++++ GIVEN DATA ++++

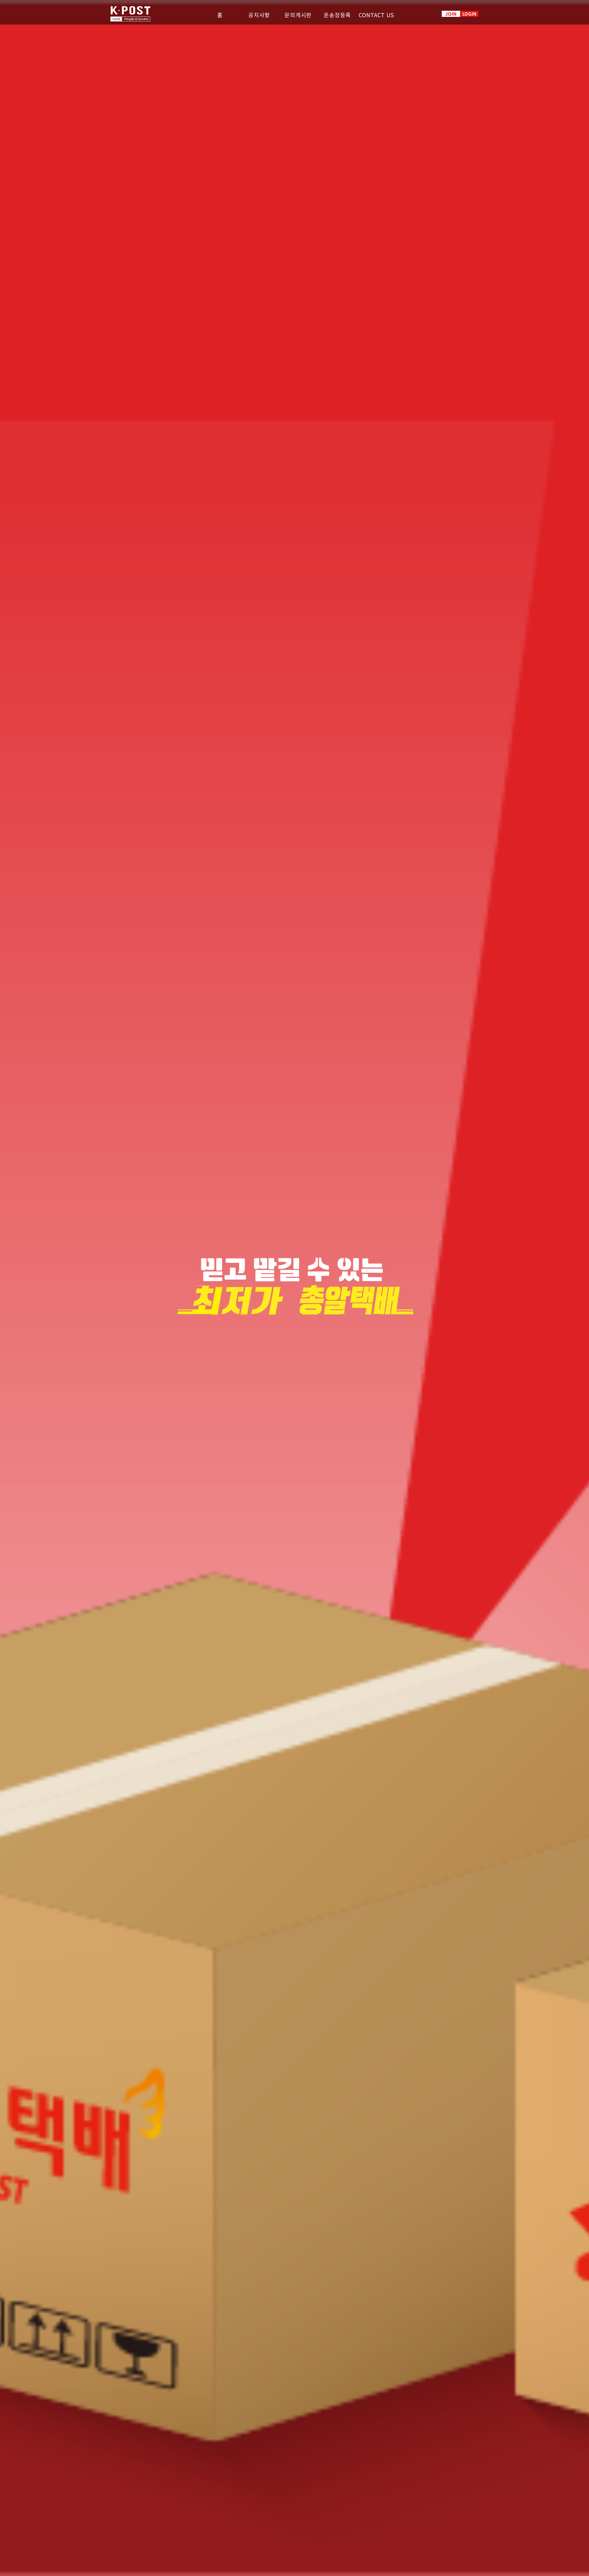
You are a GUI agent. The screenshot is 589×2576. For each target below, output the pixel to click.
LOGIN (469, 13)
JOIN (450, 13)
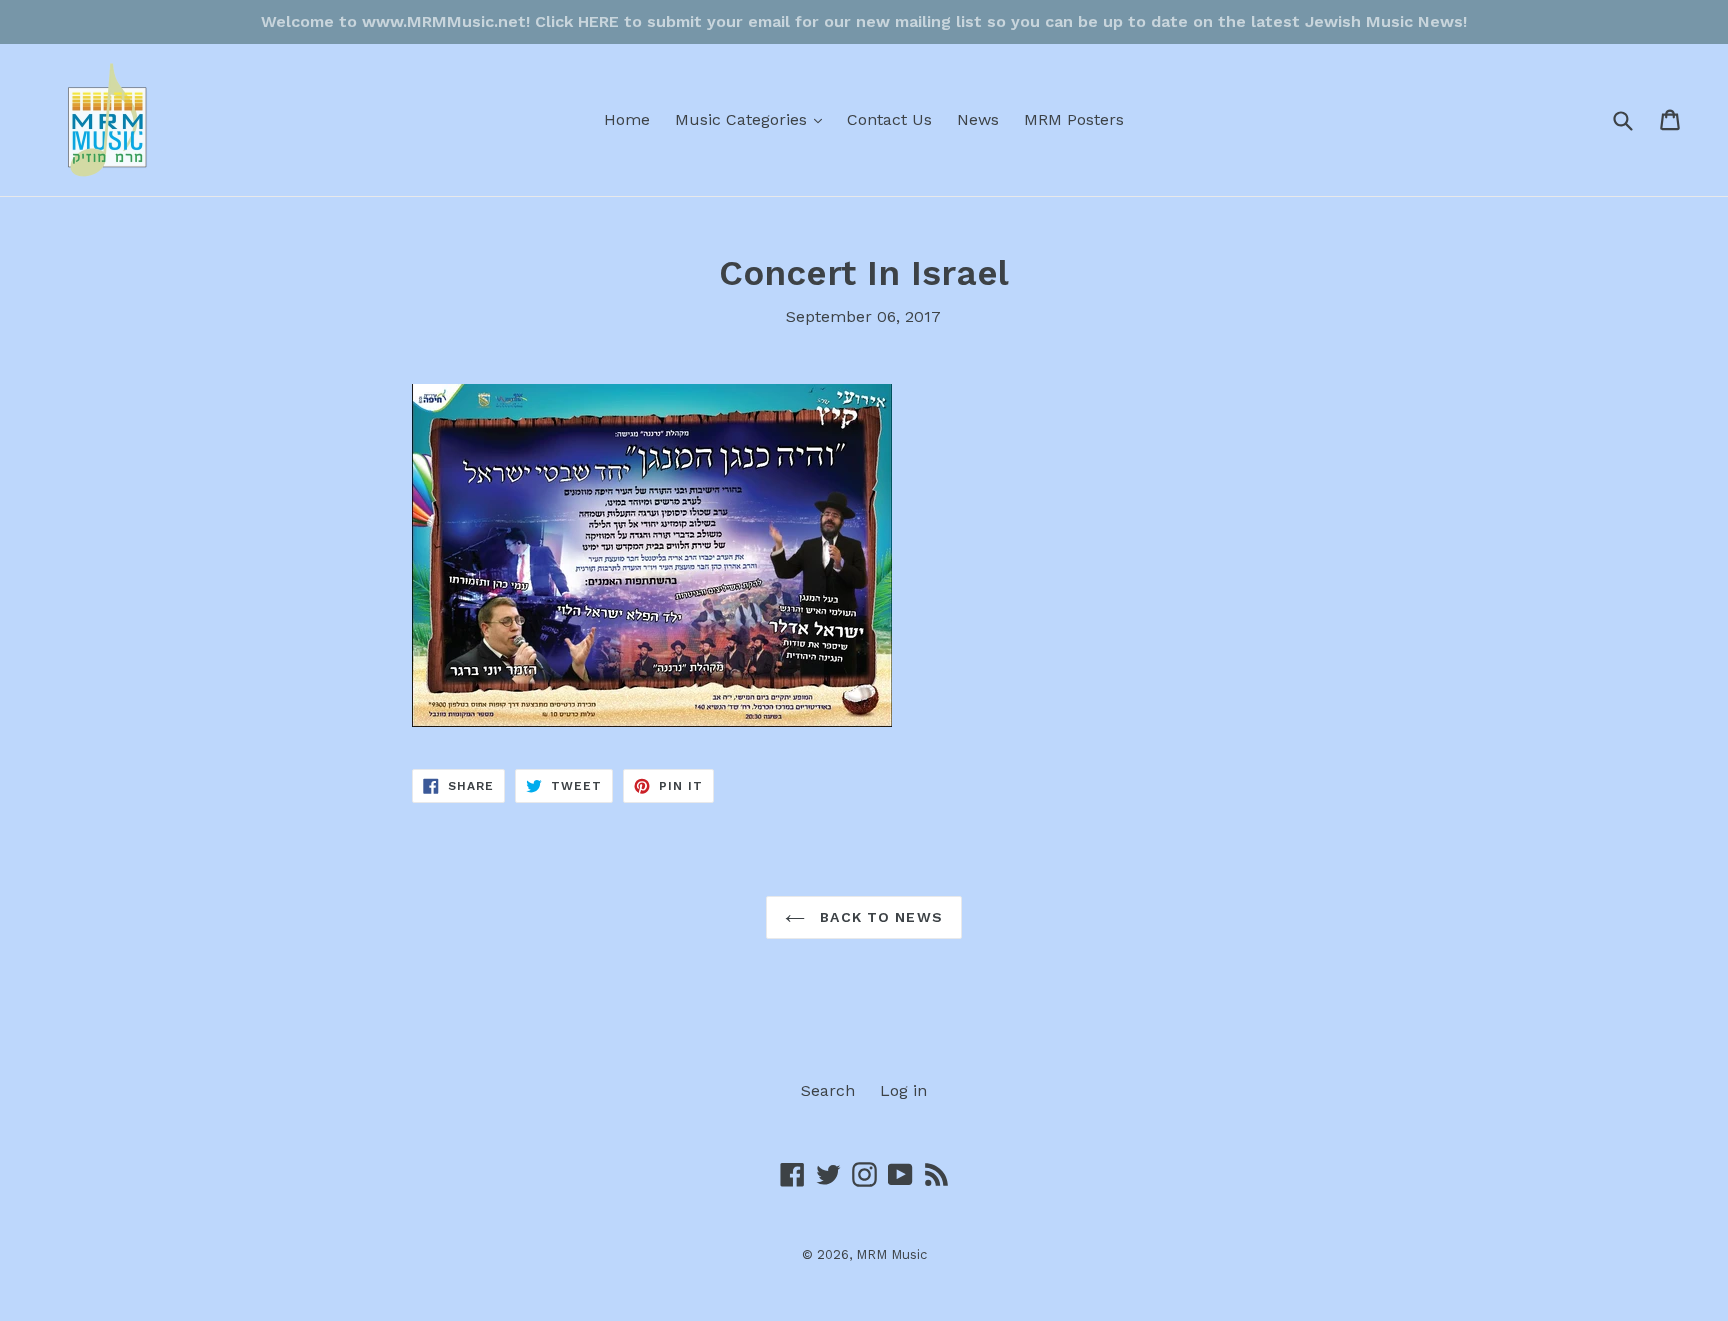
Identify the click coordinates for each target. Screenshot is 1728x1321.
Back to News (879, 917)
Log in (903, 1090)
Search (828, 1090)
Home (627, 119)
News (978, 119)
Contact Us (889, 119)
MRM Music (891, 1254)
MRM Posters (1074, 119)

++++

**ASSIGNED TASK**
Across the data, find each line that has "click" in it and copy that line.

**SOLUTION TO THE PROBLEM**
You are a GUI agent. The screenshot is 589×2576. For each target below, output the pixel to click.
Identify the click coordinates for each target. Screenshot is 1728x1321.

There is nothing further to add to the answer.